A cédula considerada mais difícil de ser encontrada da segunda família do Real é a cédula de R$ 20 que tem as letras CD e as assinaturas de Joaquim Levy e Alexandre Tombini, de 2014. Por causa da baixa tiragem (apenas 240 mil impressões), ela custa até R$ 380 em estado flor de estampa.
Moedas comemorativas
Em destaque, moedas comemorativas do Real com baixa tiragem
Foto: André Rigue/CNN
Sobre as moedas do Real que podem ter bom valor colecionável, as de maior destaque numismático são as comemorativas que tiveram baixa tiragem. “A moeda circulante com a menor cunhagem do Real é a R$ 1 de 1998, com 600 mil peças, comemorativa ao cinquentenário dos direitos humanos. Vale no mercado numismático algo entre R$ 100 e R$ 250, dependendo do estado de conservação”, conta Pelizzari.
Segundo o diretor da SNB, outros modelos comemorativos de destaque são “as moedas de R$ 0,10 e R$ 0,25 centavos da primeira família do Real de 1995, que tratam do tema ‘alimentos para todos’ da FAO (Organização das Nações Unidas para Alimentação e Agricultura), que valem entre R$ 30 e R$ 50 cada”.

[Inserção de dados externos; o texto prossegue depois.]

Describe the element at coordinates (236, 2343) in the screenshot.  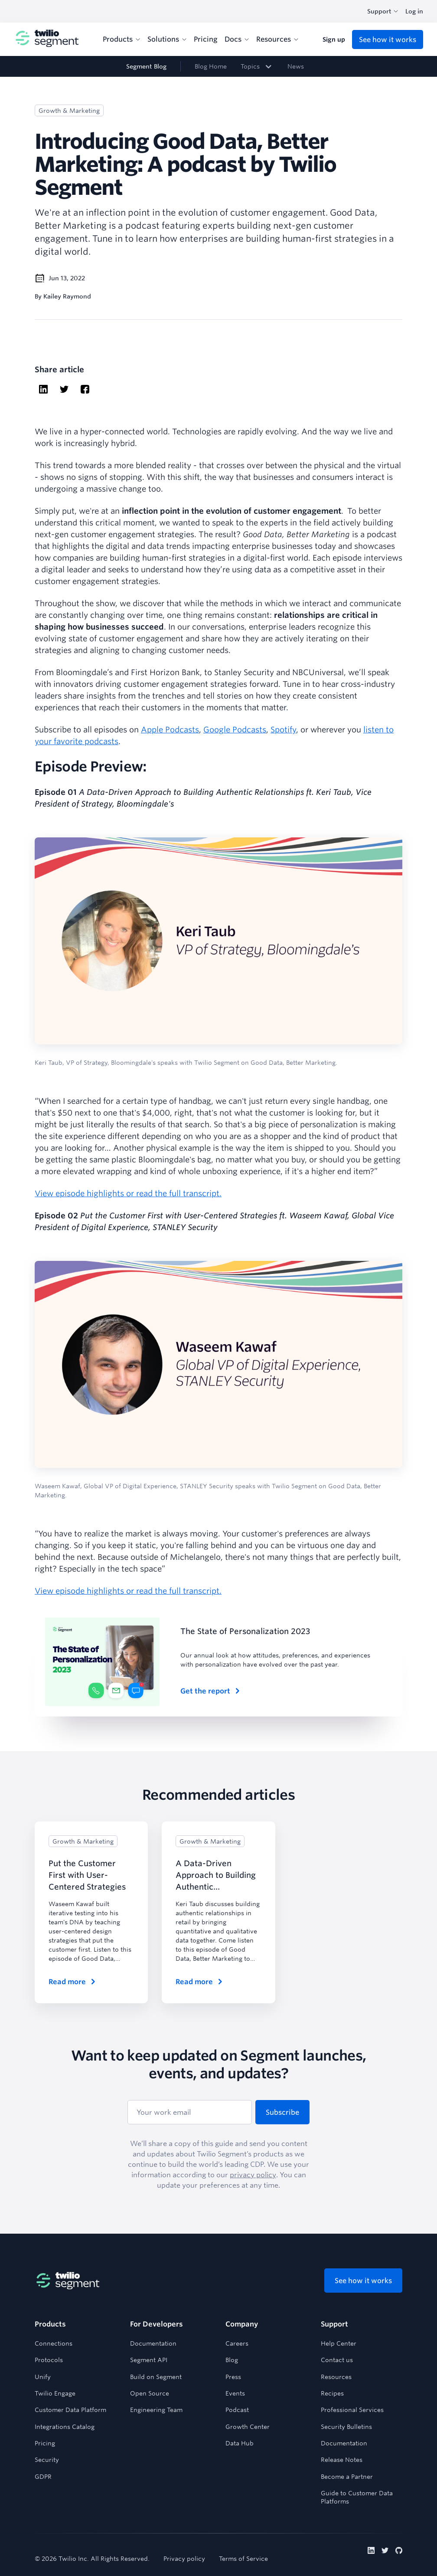
I see `Careers` at that location. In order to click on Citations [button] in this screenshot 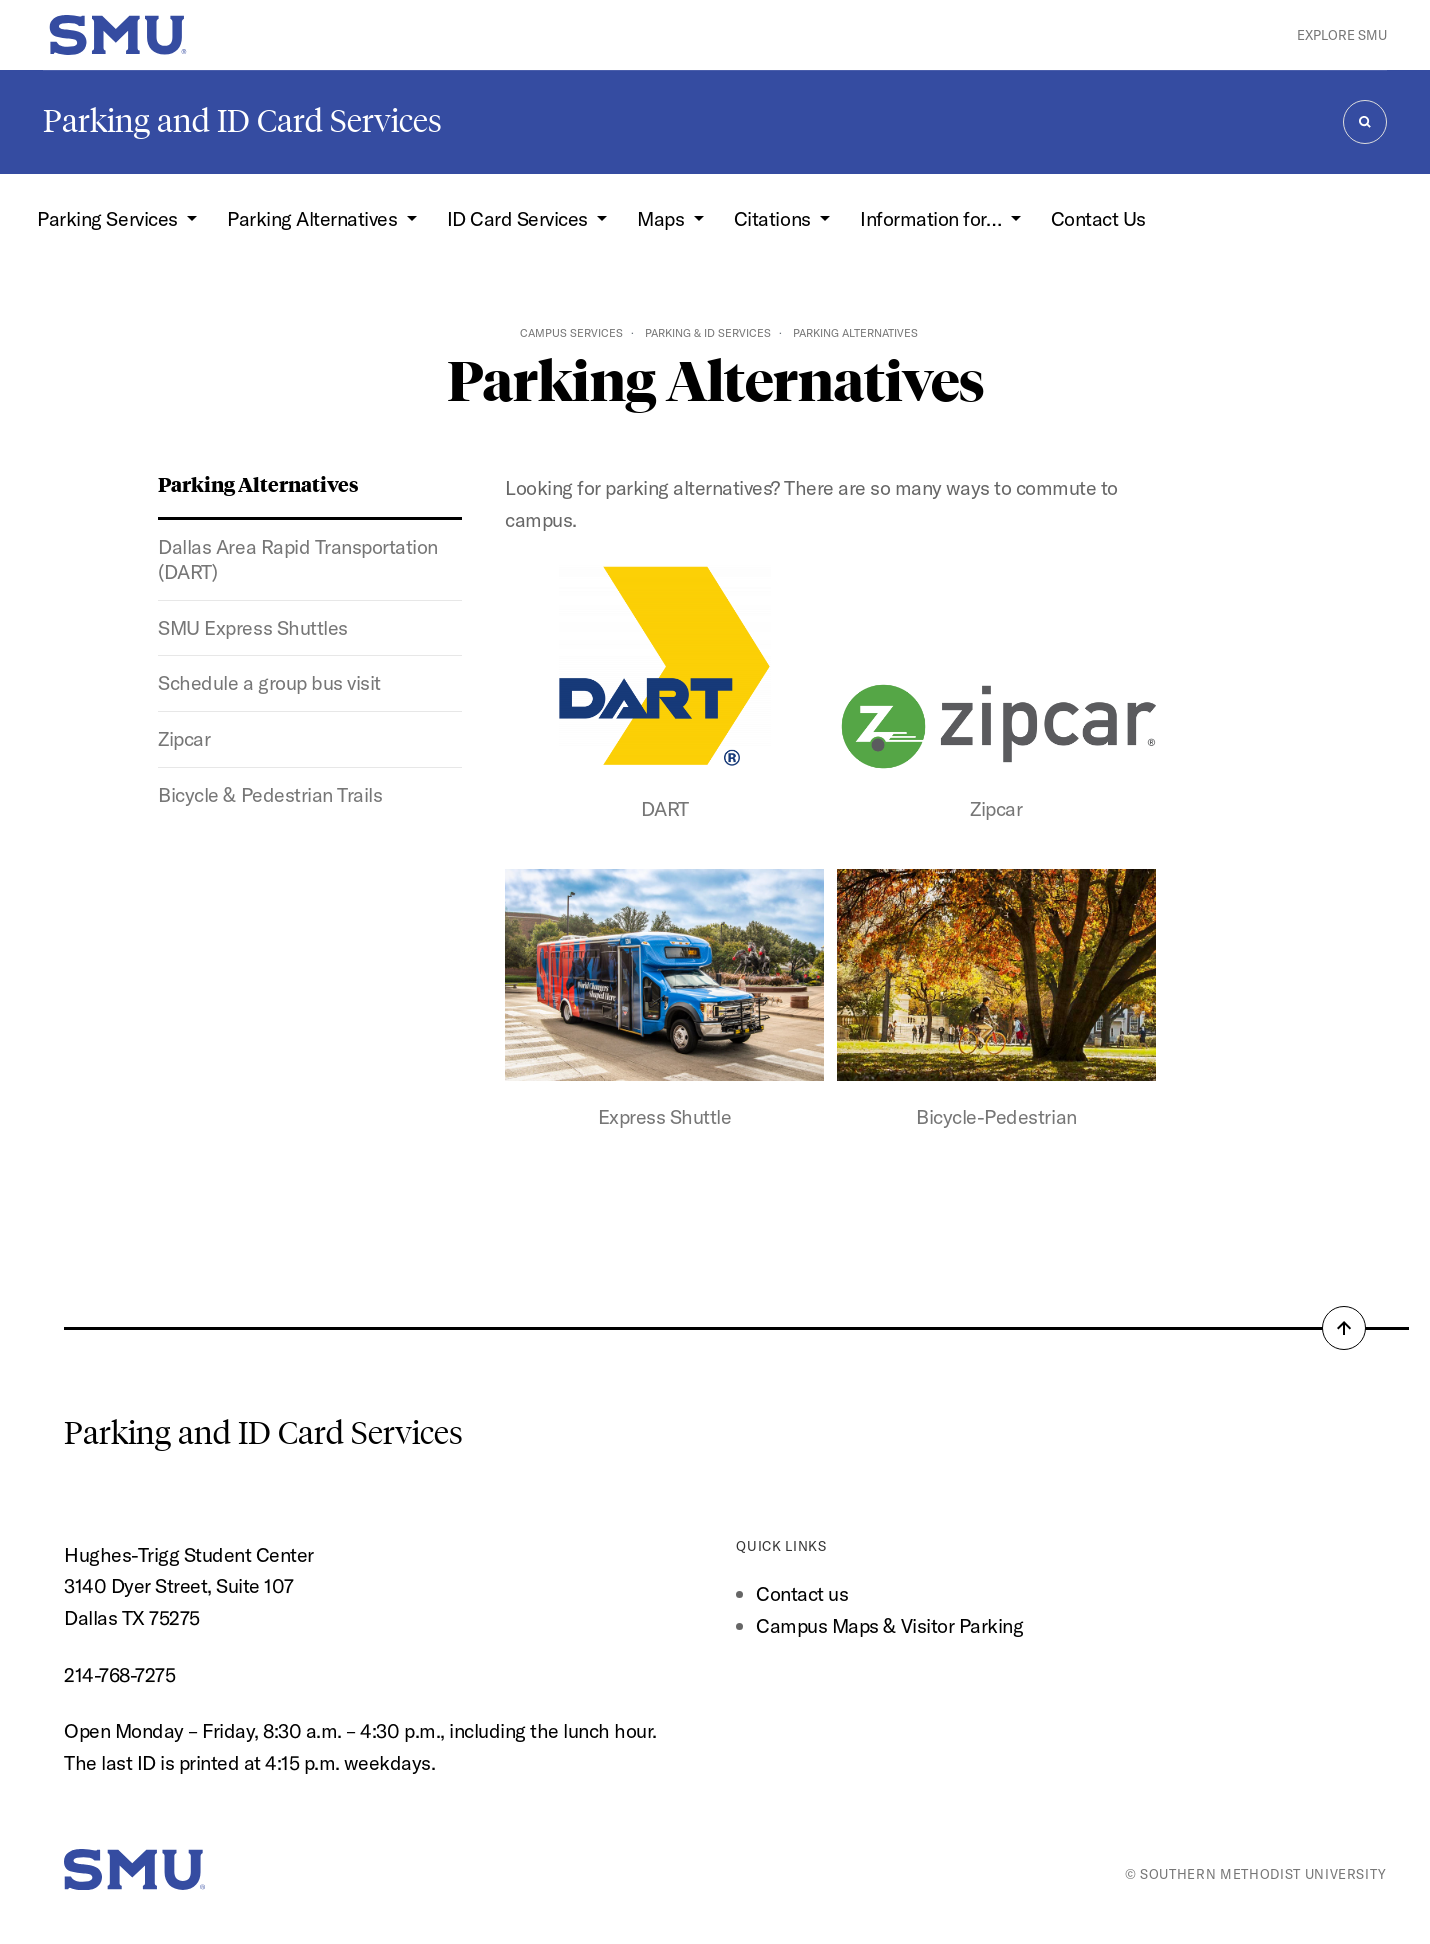, I will do `click(774, 218)`.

Das moedas de circulação normal (não comemorativas), Ruy destaca dois modelos de elevado valor entre os colecionadores. “As moedas de R$ 0,05 e R$ 0,10 da segunda família do Real, de 1999. Em estado flor de cunho, pode chegar a mais de R$ 100.”
Olimpíadas
Moeda da entrega da bandeira é a mais difícil de encontrar com o tema olímpico
Foto: André Rigue/CNN
As moedas comemorativas dos Jogos Olímpicos do Rio de Janeiro de 2016 estão presentes na maioria das coleções dos numismatas. No entanto, existe apenas um modelo de valor elevado. “É a moeda comemorativa da entrega da bandeira olímpica, fabricada em 2012 [cunham de 2.016.000 unidades]. Ela vale algo em torno de R$ 60 a R$ 100, dependendo sempre da conservação. As outras moedas olímpicas não valem muito além do valor de face, pois tiveram uma boa tiragem [20 milhões cada]”, explica Pelizzari.